Он улыбнулся, давая понять, что не верит ей, но особого значения этому не придает.
— Что ж, теперь ты сделала то, что хотела. Спасибо.
В полуоткрытое окно внезапно ворвался ветерок и шевельнул гардины. Темная решетка на полу выросла в размерах, затем съежилась в лучах света. Она знала, что наступил ее черед что-то сказать, но не могла придумать, что именно.
— Я думал, Анна, что мы преодолели все препятствия, — мягко сказал он. — Думал, что у нас все хорошо.
— Я тоже так думала. Но это не так. — И с внезапным ожесточением она добавила: — Мне пора. Если я не уйду сейчас же, я опоздаю на самолет.
— Послушай, — сказал он так тихо, что ей пришлось напрячь слух. — Ты не виновата. И никто не виноват. Так уж произошло.
Она затрясла головой.
— Неправда! Мы все сделали, чтобы это произошло. — Голос ее стал хриплым и злым. — Это в твоем ключе, да? — вдруг выпалила она. — Ты часто так делаешь? И раньше делал, да?
Он громко расхохотался.
— Ты что же, хочешь, чтобы я солгал тебе, как лгу ей? Так и быть. Да, у меня это вошло в привычку. Начинаешь вроде бы с пустяка, а потом это длится, наращивается, пока не выходит из-под контроля. — Он помолчал. — Не только ты одна мучилась, приезжать ли. История эта и для меня из ряда вон и ломает все мои принципы и правила.
— По-моему, ты говорил, что правил тут нет и быть не может. В первую нашу ночь говорил, помнишь?
— Ну чего не скажешь в первую ночь... Брось, Анна, не делай из меня подонка. Ты знаешь, что это не так.
Она прикрыла глаза.
— Черт! — шепнула она.
Она не двигалась. Чего же она ждет? Чтобы он дотронулся до нее? Если это произойдет, останется она или уедет?
Он покачал головой.
— Я не могу сделать это за тебя. Понимаешь? Так не получится. Ты должна сама принять решение.

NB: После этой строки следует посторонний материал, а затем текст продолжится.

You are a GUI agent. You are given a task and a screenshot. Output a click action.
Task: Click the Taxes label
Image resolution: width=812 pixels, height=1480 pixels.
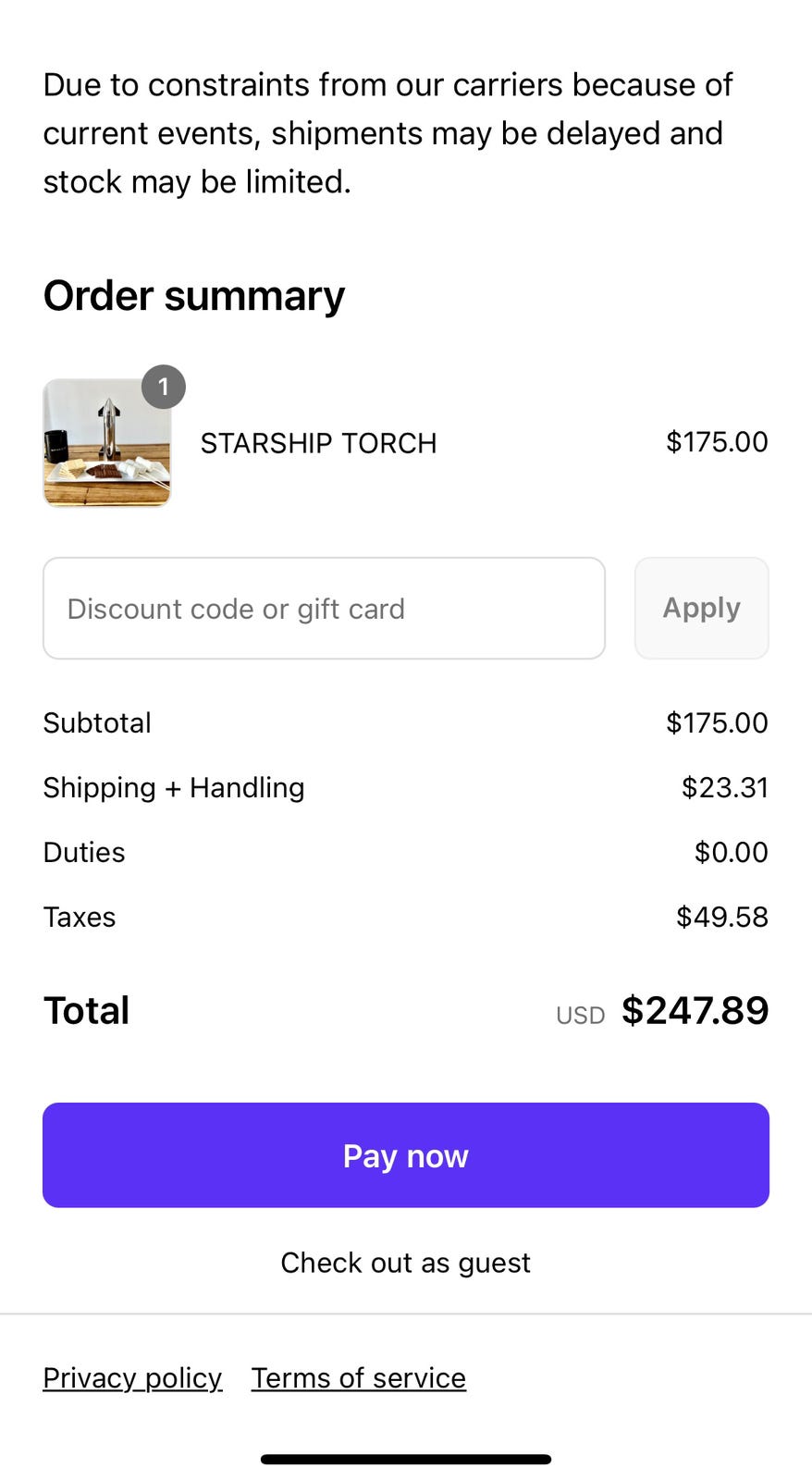pos(80,918)
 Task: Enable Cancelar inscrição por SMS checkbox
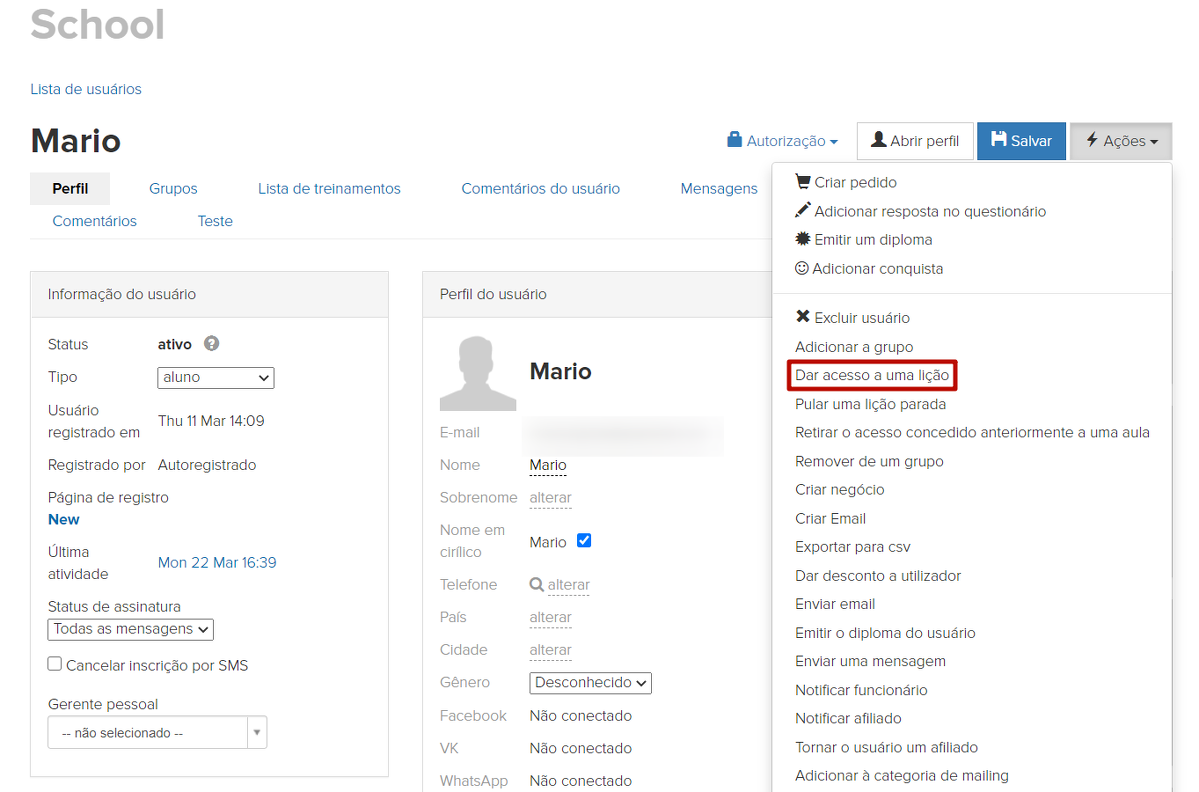coord(55,664)
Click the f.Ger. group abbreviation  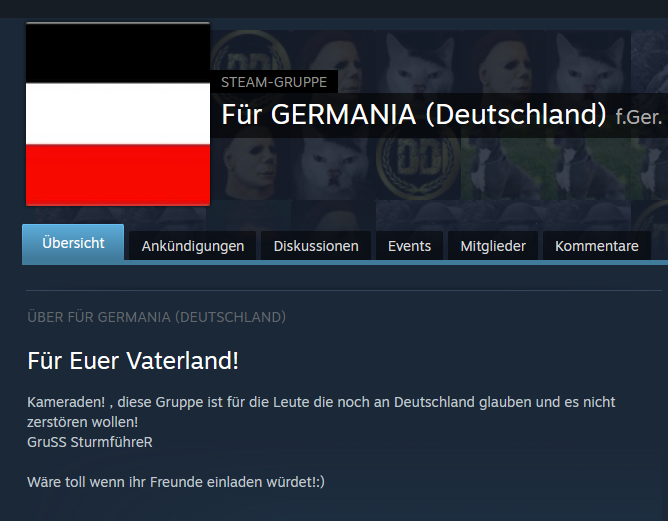point(639,117)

Минуты текли. Она сделала шаг к нему. Если она не вернется вечером, из школы Лили заберет Патриция и останется с ней. Она почитает ей перед сном, а утром проводит в школу, откуда, как обычно, ее заберет Пол. С Лили все будет в порядке. Слава богу, жизнь этой маленькой счастливицы заполнена любящими ее людьми. А она потом их отблагодарит. Всех и каждого из них в отдельности. В конце концов речь идет об одной-двух ночах. И разве все мы не заслуживаем счастья, хотя бы изредка? Возможности напитаться летним теплом в преддверии будущих зим?
И когда они приблизились друг к другу, жар, исходивший от их кожи, уничтожил последние крохи рассудительности. Ее дорожная сумка осталась стоять, где стояла, с билетом на самолет, стыдливо засунутым в боковой кармашек.

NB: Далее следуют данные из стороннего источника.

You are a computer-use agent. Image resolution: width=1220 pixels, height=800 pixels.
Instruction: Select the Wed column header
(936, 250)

Дома — Суббота, ранним утром
Среди раскиданных бумаг, писем, счетов и газетных вырезок на ее столе я обнаружила ежедневник. Уж конечно, Пол раньше меня догадался здесь порыскать, просмотреть фамилии и даты. Если же он ничего не нашел, значит, здесь ничего и не было. Я взяла ежедневник в руки, и он сразу же раскрылся в нужном месте, так как там находилась скрепка. Неделя была пуста — ни единого упоминания о поездке, никаких подробностей полета, рейса, ни названия отеля, даже слова «Флоренция» и то я не встретила. Как это возможно — сорваться с места без малейших приготовлений или же с приготовлениями тайными, никак не зафиксированными? Через некоторое время я поняла, что не знаю, чего ищу.